Aktualisiert 24.02.2014 10:23

Weniger Hausmänner«Viele Männer haben Angst vor Teilzeitarbeit»

Die Zahl der Hausmänner in der Schweiz hat im vergangenen Jahr deutlich abgenommen. Das liegt vor allem an den Vorurteilen gegenüber Teilzeit- und Hausarbeit.

von
Vroni Fehlmann
Die Zahl der Vollzeit-Hausmänner hat 2013 abgenommen.

Die Zahl der Vollzeit-Hausmänner hat 2013 abgenommen.

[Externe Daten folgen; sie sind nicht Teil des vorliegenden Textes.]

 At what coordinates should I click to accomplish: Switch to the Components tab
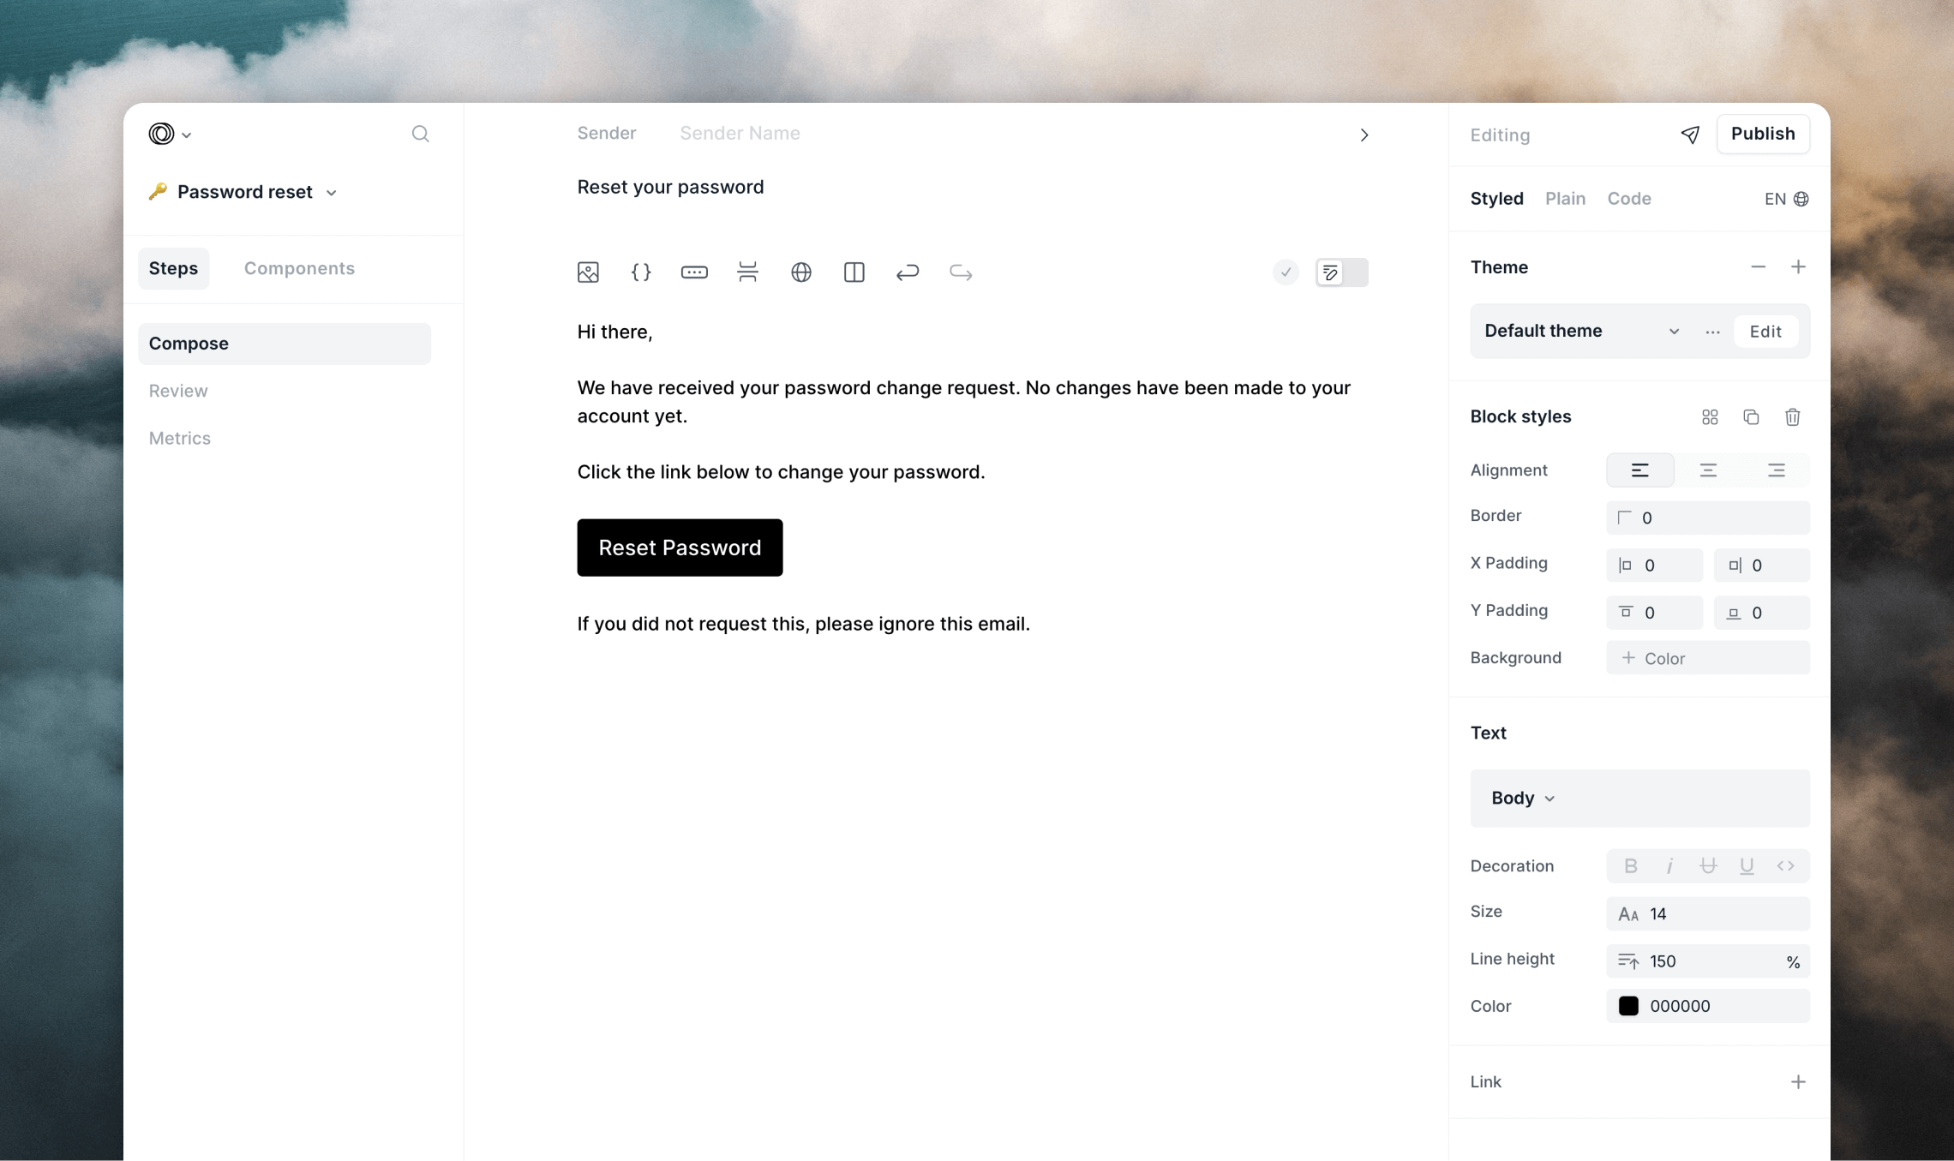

Trotz der intensiven Gleichstellungsarbeit in den vergangenen Jahren tun sich viele Männer schwer, als Vollzeit-Hausmann zu arbeiten. Ihre Anzahl ist im vergangenen Jahr sogar gesunken, wie eine Auswertung des Bundesamtes für Statistik zeigt. Über Jahre hinweg blieb die Zahl der Vollzeit-Hausmänner konstant bei rund 0,4 Prozent aller in der Schweiz lebenden Männer – 2013 hat sie sich fast halbiert. Aktuell gibt es in der Schweiz rund 9000 Vollzeit-Hausmänner.

Laut Marlies Zumbühl von der Hausfrauen- und Hausmänner-Gewerkschaft liegt das einerseits an den Bedingungen in der Arbeitswelt, andererseits aber auch am Image-Problem der Hausarbeit. «Der Hausmann ist in der Schweiz aber ohnehin sehr selten.» Das erstaunt Markus Theunert, Präsident des Dachverbandes der Schweizer Männer- und Väterorganisationen, nicht: «Vollzeit-Hausmann zu sein, ist so einseitig wie das Vollzeit-Hausfrau-Sein.» Theunert betont, dass er nicht nur Frauen, sondern auch Männern davon abrät, ganz aus der Erwerbstätigkeit auszusteigen. «Das Modell ist heute ökonomisch nicht mehr tragbar. Oft reicht ein Einkommen allein nicht mehr aus und der Wiedereinstieg in die Arbeitswelt gestaltet sich schwierig.» Seine Organisation plädiert deshalb für eine egalitäre Beteiligung von Mann und Frau.

Teilzeitkräfte haben Angst

Auch das Eidgenössische Büro für Gleichstellung von Mann und Frau ist dieser Ansicht. «Wir streben eine echte Wahlfreiheit für Frauen wie Männer und eine uneingeschränkte Wahlmöglichkeit bei der Arbeitsteilung an», erklärt Sabine Baumgartner, Beauftragte für die Öffentlichkeitsarbeit. Sie stellt fest, dass die Vollzeit-Hausarbeit bei beiden Geschlechtern im Begriff ist, zu verschwinden. «Dieser Trend wird sich wahrscheinlich in den kommenden Jahren fortsetzen.»

Doch einen Mann davon zu überzeugen, wenigstens Teilzeit im Haushalt mitzuarbeiten, sei laut Theunert auch nicht unbedingt einfach. «Viele Männer getrauen sich nicht, Teilzeit zu arbeiten. Sie haben Angst, nicht mehr ernst genommen zu werden.» Dabei seien Teilzeitkräfte viel produktiver, da sie weniger oft krank seien und mehr leisten würden. «Deshalb ist es wichtig, dass das nähere Arbeitsumfeld Teilzeitbeschäftigungen als gleichwertig akzeptiert», so Theunert.

Männer werden diskriminiert

Einen Haken habe dieses Arbeitsmodell jedoch: «Die Lohndiskriminierung der Teilzeitarbeitenden ist bei Männern noch grösser als bei Frauen.» Eine Studie habe gezeigt, dass die statistisch bereinigte Benachteiligung bei Männern mit Teilzeitarbeit bei rund 16 Prozent liege, bei Frauen jedoch nur bei 6 Prozent. Dies zu ändern, sei zwar schwierig, man setze aber alles daran. «Teilzeitbeschäftigung bringt Vorteile und man muss ja nicht das ganze Leben lang bei reduziertem Pensum arbeiten», sagt Theunert. Der Dachverband will deshalb mit einer Kampagne «Der Teilzeitmann» die Quote der Männer ohne Vollzeitpensum bis 2020 von aktuell rund 14 Prozent auf 20 Prozent erhöhen.